──────── EXERCISE DATA
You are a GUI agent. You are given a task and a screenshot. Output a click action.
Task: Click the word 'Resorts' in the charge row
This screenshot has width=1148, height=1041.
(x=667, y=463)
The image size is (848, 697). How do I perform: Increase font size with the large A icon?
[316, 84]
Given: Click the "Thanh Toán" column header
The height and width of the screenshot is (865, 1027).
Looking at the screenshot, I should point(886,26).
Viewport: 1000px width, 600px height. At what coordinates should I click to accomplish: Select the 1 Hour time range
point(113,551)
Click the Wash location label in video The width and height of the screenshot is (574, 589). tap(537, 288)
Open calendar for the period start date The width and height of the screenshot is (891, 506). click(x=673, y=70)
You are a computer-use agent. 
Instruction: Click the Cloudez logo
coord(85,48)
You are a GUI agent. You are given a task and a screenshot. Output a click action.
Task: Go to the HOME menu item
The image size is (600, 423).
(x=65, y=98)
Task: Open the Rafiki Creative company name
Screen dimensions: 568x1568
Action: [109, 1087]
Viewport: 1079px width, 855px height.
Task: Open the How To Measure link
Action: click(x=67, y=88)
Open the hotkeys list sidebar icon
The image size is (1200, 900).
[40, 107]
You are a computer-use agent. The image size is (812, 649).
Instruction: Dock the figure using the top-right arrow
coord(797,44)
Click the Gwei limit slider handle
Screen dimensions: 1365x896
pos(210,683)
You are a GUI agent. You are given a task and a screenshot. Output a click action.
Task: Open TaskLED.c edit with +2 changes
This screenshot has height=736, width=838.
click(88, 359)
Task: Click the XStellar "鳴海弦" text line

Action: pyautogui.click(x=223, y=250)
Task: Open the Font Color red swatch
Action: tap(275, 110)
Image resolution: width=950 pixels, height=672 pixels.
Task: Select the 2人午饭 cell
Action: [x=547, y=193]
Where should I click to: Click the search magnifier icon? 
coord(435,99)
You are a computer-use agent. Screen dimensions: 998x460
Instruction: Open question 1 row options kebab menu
────────────────
_TASK PROMPT_.
From the material above, copy exactly the lines between the line holding "Instruction: Click the Cloudez logo" and the line holding "Click the Gwei limit slider handle", inclusive, and only those.

_REPLY TO THE EXERCISE_.
Instruction: Click the Cloudez logo
coord(85,48)
You are a GUI agent. You are given a task and a screenshot. Output a click action.
Task: Go to the HOME menu item
The image size is (600, 423).
(x=65, y=98)
Task: Open the Rafiki Creative company name
Screen dimensions: 568x1568
Action: [109, 1087]
Viewport: 1079px width, 855px height.
Task: Open the How To Measure link
Action: click(x=67, y=88)
Open the hotkeys list sidebar icon
The image size is (1200, 900).
[40, 107]
You are a computer-use agent. The image size is (812, 649).
Instruction: Dock the figure using the top-right arrow
coord(797,44)
Click the Gwei limit slider handle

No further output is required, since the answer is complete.